Directive a
State whether each of the following statements agrees with the passage below about studying with Evernote, answering yes or no and quoting the words of the passage that decide it: (i) the writer uses Evernote for most note-taking; (ii) the Web Clipper has become more reliable in the latest versions; (iii) the writer is eager to sign up for Study Blue.
··· Quoted text ···
I never do flashcards and I dislike memorization for the sake of passing exams, but in this case I just want to pass the course. Anatomy and Physiology are just not that interesting to me. Sometimes I think I would be better suited as some kind of cyborg.

I use Evernote for most of my note-taking these days. I use it because it’s the best from hundreds of flawed note-taking apps. I like that Evernote is multi-platform. I can use it with Windows Phone, iPad, or MacBook. I also like the Web Clipper, but unfortunately it’s gotten buggy in the latest versions. The big drawback is Evernote’s lack of support for LaTeX equations and markdown. Granted those are niche features.

Anyway, I wanted a way to display my Evernote notes as flashcards using a simple web page and some JavaScript. That way I could study on the bus and at home. There are some Evernote apps, such as Study Blue, that have note card integration with Evernote, but I’m tired of signing up for service after service.
···
Directive b
Tally the lines of the entries below that contain the string "Task", and give only that number.
··· Data provided ···
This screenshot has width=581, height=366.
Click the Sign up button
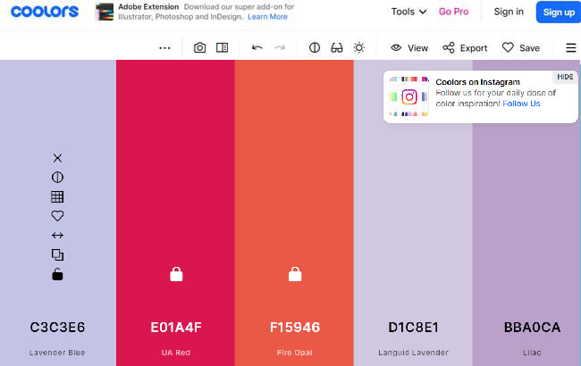pyautogui.click(x=559, y=12)
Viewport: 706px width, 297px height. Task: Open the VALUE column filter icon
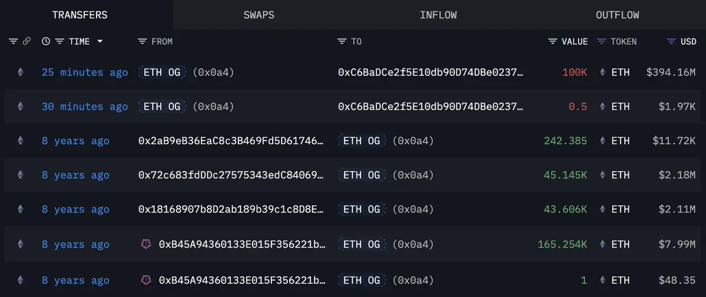(552, 41)
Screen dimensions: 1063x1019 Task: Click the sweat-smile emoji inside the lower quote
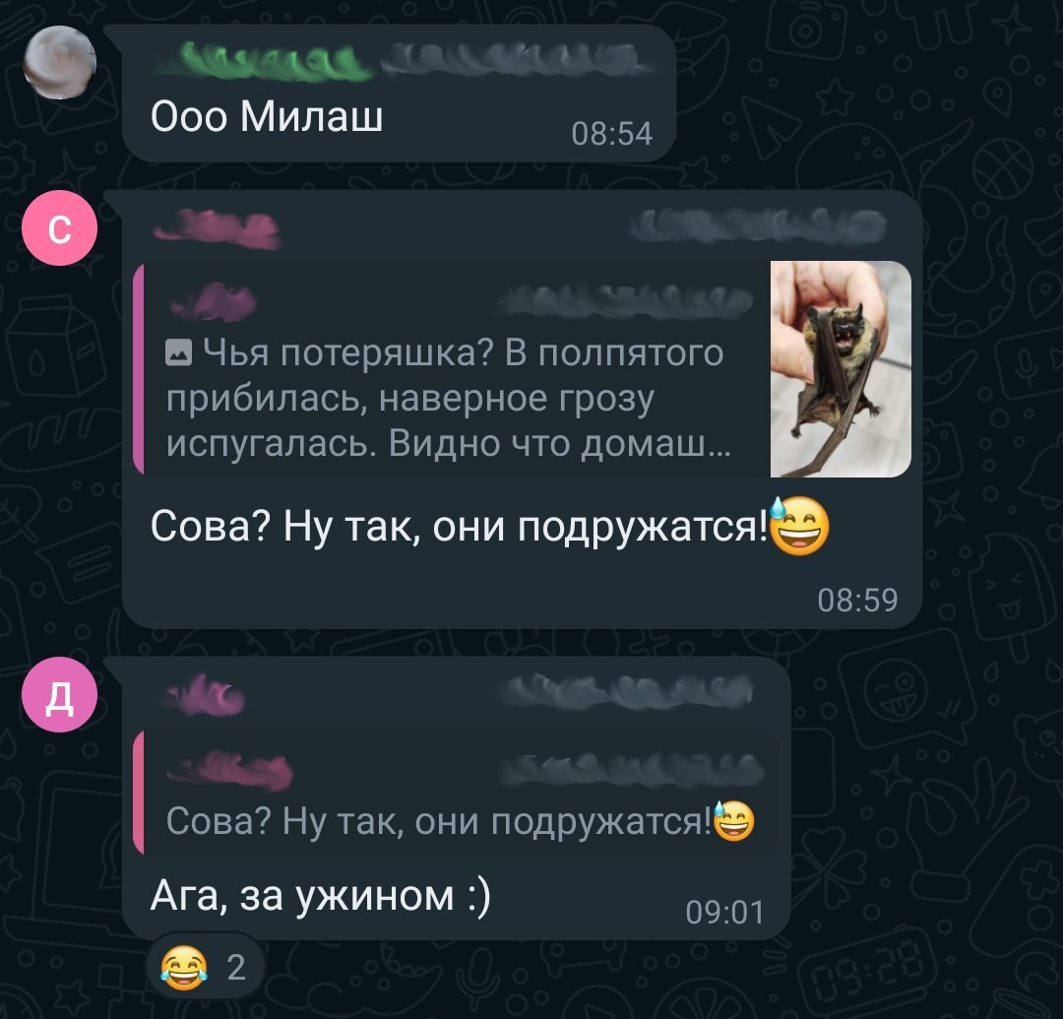coord(733,820)
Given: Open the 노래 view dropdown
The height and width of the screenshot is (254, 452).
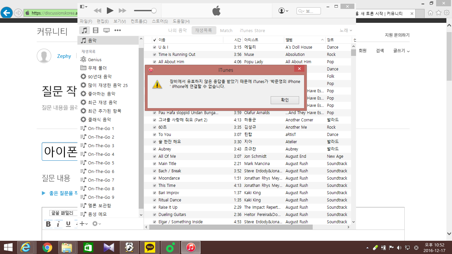Looking at the screenshot, I should point(346,30).
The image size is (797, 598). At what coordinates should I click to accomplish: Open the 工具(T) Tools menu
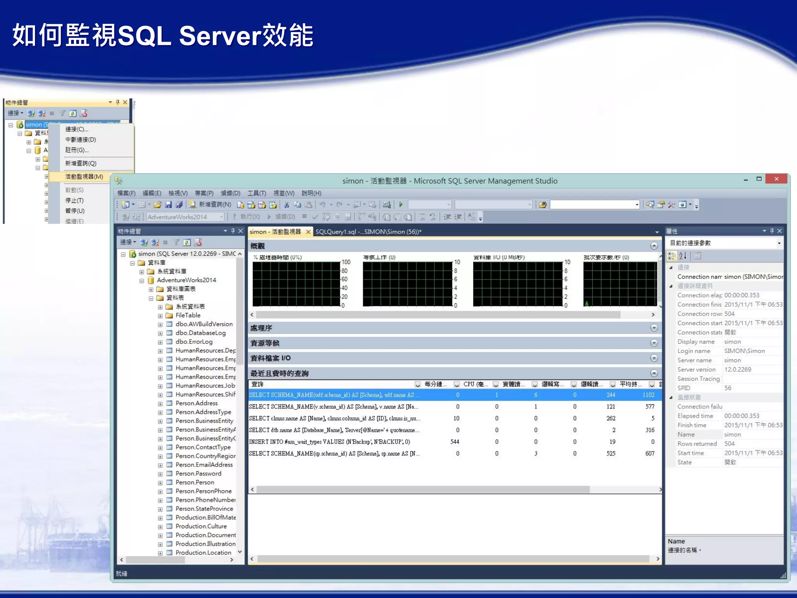pyautogui.click(x=257, y=193)
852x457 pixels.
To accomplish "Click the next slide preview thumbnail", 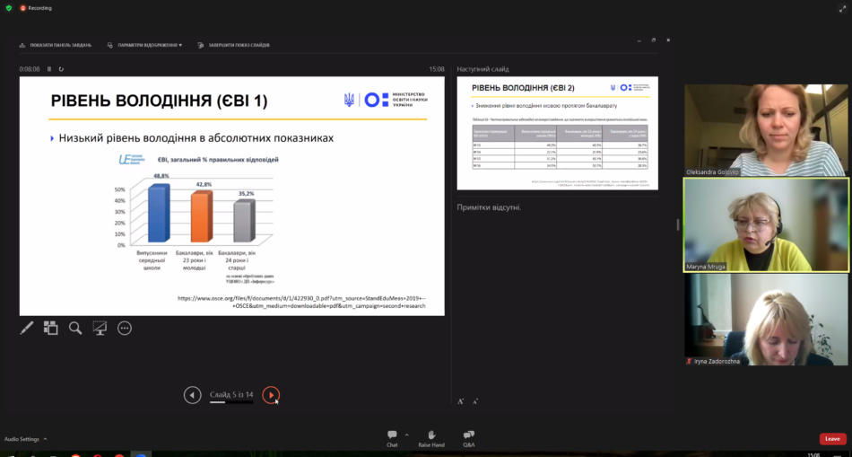I will click(x=556, y=133).
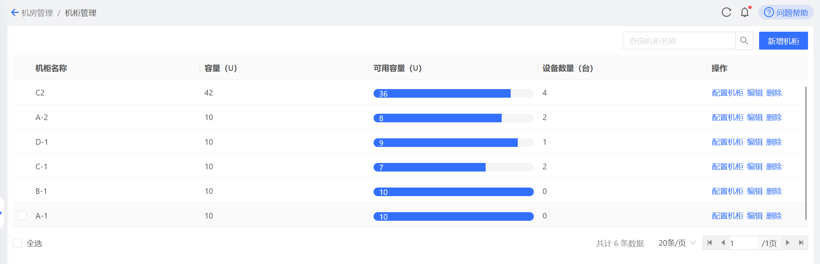Open 问题帮助 help button
Viewport: 820px width, 264px height.
click(x=786, y=13)
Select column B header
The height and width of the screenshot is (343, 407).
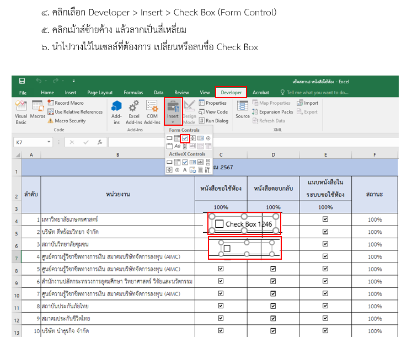(117, 155)
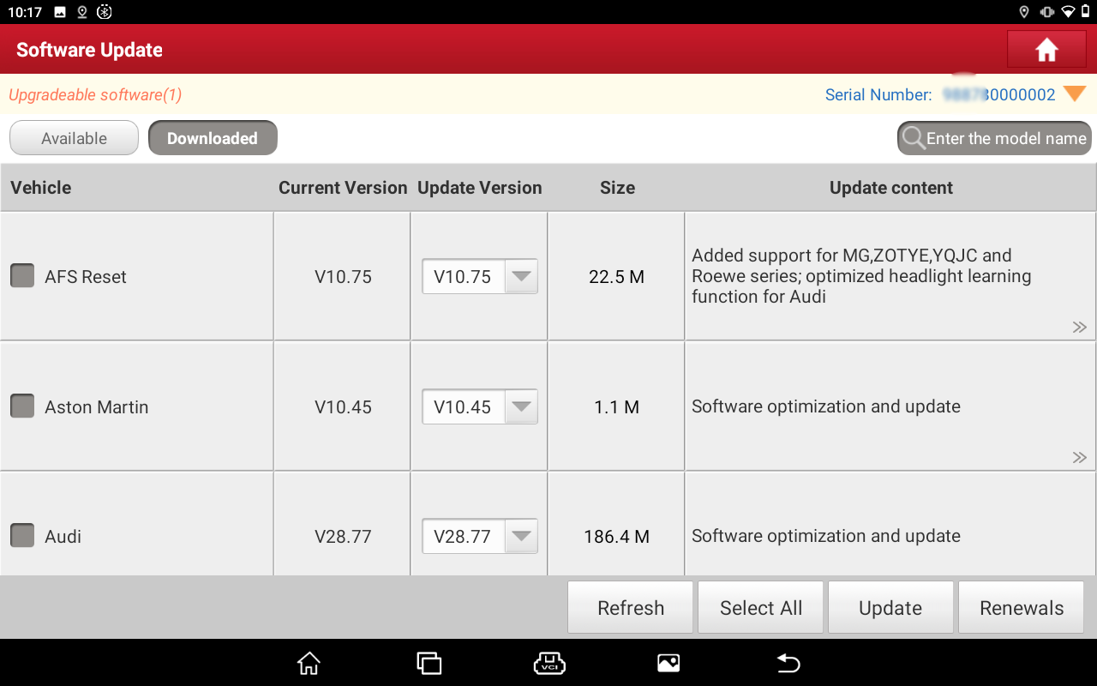The width and height of the screenshot is (1097, 686).
Task: Switch to the Available tab
Action: tap(74, 138)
···
Exercise answer a
(i) Yes: "I use Evernote for most of my note-taking these days."
(ii) No: "I also like the Web Clipper, but unfortunately it’s gotten buggy in the latest versions."
(iii) No: "I’m tired of signing up for service after service."

Exercise answer b
3